Goal of the exercise:
Pick out every line of the records that contains the word "element", and copy each one. Case counts.
** Start Stored records **
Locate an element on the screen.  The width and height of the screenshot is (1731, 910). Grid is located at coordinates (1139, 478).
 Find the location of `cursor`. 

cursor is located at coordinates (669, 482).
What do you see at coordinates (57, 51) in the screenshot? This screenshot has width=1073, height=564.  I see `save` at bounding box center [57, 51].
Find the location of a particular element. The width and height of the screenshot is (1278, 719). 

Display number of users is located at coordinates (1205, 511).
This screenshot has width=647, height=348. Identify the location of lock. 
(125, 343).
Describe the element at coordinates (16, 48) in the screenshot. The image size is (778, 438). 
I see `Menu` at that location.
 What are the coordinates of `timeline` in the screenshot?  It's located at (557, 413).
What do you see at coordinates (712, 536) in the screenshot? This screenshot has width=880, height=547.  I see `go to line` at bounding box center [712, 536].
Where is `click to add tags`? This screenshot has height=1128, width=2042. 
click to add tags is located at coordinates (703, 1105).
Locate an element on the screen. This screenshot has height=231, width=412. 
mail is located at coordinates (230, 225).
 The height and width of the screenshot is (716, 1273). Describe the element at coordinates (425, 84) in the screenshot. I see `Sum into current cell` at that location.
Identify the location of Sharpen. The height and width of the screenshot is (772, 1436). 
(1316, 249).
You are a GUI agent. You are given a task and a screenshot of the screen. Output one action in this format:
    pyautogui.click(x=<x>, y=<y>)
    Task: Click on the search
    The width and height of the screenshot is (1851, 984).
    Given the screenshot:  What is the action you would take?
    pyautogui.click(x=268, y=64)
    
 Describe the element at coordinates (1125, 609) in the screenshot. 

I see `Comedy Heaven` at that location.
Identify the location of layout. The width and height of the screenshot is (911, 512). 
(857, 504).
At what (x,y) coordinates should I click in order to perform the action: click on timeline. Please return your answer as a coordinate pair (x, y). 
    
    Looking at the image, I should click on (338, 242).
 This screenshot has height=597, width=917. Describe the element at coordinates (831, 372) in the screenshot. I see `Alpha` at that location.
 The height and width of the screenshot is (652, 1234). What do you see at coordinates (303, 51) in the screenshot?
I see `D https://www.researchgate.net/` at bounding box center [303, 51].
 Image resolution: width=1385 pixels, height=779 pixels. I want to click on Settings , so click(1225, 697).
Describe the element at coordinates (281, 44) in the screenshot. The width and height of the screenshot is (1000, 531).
** End Stored records **
Result:
Locate an element on the screen.  The width and height of the screenshot is (1731, 910). Grid is located at coordinates (1139, 478).
Find the location of a particular element. The width and height of the screenshot is (1278, 719). 
Describe the element at coordinates (16, 48) in the screenshot. The image size is (778, 438). 
Locate an element on the screen. This screenshot has height=231, width=412. 
 The height and width of the screenshot is (716, 1273). Describe the element at coordinates (425, 84) in the screenshot. I see `Sum into current cell` at that location.
 Describe the element at coordinates (1125, 609) in the screenshot. 
 This screenshot has height=597, width=917. Describe the element at coordinates (831, 372) in the screenshot. I see `Alpha` at that location.
Describe the element at coordinates (281, 44) in the screenshot. The width and height of the screenshot is (1000, 531).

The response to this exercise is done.